___ TEXT PASSAGE ___

He also claimed that he was "informed by the American Embassy in Tokyo" that every entrepreneur, who, on and after October 1, 1991, brings $1 million or more to the United States and thereby creates at least ten jobs, would be given United States citizenship. He wanted to consult with his lawyers about his entire family immigrating here using a $5 million start-up fund.
By this exposition, Ima sought to explain that he entered the United States in haste and to avoid the delay which would occur in following the procedure required for lawful entry. Ima then explained that, on September 13th, he went to Nomura International Securities in Manhattan, New York and picked up three checks, totally $5 million. On his return trip to Portland, Maine, however, he was in a car accident in Connecticut, and the checks blew away.
In investigating these claims, the probation office was advised by Peter Chepucavage, the general counsel at Nomura International Securities, that, although Ima was there briefly on September 13th, there is "no record of significant activity during Mr. Ima's visit or any indication that checks were issued." Further, the police officer investigating Ima's car accident reported that there were no papers or documents strewn about at the accident scene or any indication that documents were lost. The car was damaged, but intact and towed from the scene. Ima and his wife had access to their vehicle after the accident and removed their many belongings from the car.
In finding an obstruction of justice, the court concluded that the story provided by Ima to the probation officer concerning his intended investment undertakings and the securing and subsequent loss of $5 million worth of checks was materially false. The court also concluded that this obstruction of justice negated Ima's claim of acceptance of responsibility. See U.S.S.G. § 3E1.1, comment. (n.4) ("Conduct resulting in an enhancement under § 3C1.1 (Obstructing or Impeding the Administration of Justice) ordinarily indicates that the defendant has not accepted responsibility for his criminal conduct").
On appeal, Ima contends that the district court erred (1) in assessing the 2 level upward adjustment because the information provided was not material3 and (2) in not assessing a 2 level downward adjustment because the obstruction of justice finding was erroneous and he demonstrated sincere contrition and remorse. We need only consider the first contention.
The standard of review of a finding of materiality to support an enhancement pursuant to § 3C1.1 for providing materially false information is the subject of disparate views. Compare United States v. Hicks, 948 F.2d 877, 886 (4th Cir. 1991) (the question of materiality is a factual determination subject to the clearly erroneous standard) with United States v. Rodriguez, 943 F.2d 215, 218 (2d Cir. 1991) (the appropriate interpretation of the definition of the word "material" is a matter of legal interpretation subject to de novo review); see also United States v. Cusumano, 943 F.2d 305, 315 (3d Cir. 1991) (assuming, without deciding, that the standard of review is plenary), cert. denied, 112 S. Ct. 881 (1992); cf. United States v. Moreno, 947 F.2d 7, 10 (1st Cir. 1991) (whether conduct is encompassed within the scope of § 3C1.1 is subject to de novo review). We will assume, without deciding, that our review of a finding of materiality is de novo, for even pursuant to this standard, more favorable to Ima, there was no error.

___ DATASET RECORDS ___

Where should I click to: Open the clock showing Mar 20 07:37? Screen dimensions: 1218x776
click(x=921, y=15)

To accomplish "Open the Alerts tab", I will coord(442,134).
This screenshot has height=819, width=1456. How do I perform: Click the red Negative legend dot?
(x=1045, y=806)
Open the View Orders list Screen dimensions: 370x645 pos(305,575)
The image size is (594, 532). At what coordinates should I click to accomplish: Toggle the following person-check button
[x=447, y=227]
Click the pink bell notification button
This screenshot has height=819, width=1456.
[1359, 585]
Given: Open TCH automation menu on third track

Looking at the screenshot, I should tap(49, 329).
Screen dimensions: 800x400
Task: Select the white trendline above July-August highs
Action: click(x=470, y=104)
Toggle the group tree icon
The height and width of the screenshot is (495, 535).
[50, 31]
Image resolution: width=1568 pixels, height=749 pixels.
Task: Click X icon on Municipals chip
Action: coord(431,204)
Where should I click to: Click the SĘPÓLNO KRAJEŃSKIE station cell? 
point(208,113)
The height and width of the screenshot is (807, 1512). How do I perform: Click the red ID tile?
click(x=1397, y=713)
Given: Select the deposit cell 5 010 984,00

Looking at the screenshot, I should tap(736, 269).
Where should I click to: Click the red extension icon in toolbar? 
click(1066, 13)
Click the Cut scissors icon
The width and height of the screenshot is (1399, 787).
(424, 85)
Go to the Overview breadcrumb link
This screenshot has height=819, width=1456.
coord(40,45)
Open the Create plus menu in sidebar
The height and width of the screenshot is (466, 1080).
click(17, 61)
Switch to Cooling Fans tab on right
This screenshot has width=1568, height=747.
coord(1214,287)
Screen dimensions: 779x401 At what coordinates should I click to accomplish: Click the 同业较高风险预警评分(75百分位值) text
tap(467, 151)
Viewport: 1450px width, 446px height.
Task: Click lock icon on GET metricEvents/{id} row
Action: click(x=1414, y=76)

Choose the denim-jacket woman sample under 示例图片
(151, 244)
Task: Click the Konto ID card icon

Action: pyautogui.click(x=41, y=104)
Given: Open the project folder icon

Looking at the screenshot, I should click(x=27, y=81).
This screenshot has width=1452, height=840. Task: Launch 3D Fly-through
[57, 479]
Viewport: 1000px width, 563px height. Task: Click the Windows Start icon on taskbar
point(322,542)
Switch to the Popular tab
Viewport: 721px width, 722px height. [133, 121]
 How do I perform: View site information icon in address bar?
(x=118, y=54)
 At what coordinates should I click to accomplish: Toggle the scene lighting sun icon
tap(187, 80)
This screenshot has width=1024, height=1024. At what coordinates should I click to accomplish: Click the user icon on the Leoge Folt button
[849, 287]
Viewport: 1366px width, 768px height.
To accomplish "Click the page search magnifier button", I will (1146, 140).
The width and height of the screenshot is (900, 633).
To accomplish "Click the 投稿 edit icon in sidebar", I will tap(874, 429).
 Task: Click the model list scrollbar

___

• EXERCISE TASKS:
A. Copy the court opinion word for word from "In investigating these" to "from the car.".
B. For each statement below, say whether it agrees with the court opinion, answering yes or no and quoting the words from the opinion that decide it. (i) The police officer reported that papers were strewn about the scene of Ima's car accident. (ii) Ima's car was towed from the accident scene. (iii) The appeals court considers both of Ima's contentions.

• REPLIES:
A.
In investigating these claims, the probation office was advised by Peter Chepucavage, the general counsel at Nomura International Securities, that, although Ima was there briefly on September 13th, there is "no record of significant activity during Mr. Ima's visit or any indication that checks were issued." Further, the police officer investigating Ima's car accident reported that there were no papers or documents strewn about at the accident scene or any indication that documents were lost. The car was damaged, but intact and towed from the scene. Ima and his wife had access to their vehicle after the accident and removed their many belongings from the car.

B.
(i) No: "there were no papers or documents strewn about at the accident scene or any indication that documents were lost."
(ii) Yes: "The car was damaged, but intact and towed from the scene."
(iii) No: "We need only consider the first contention."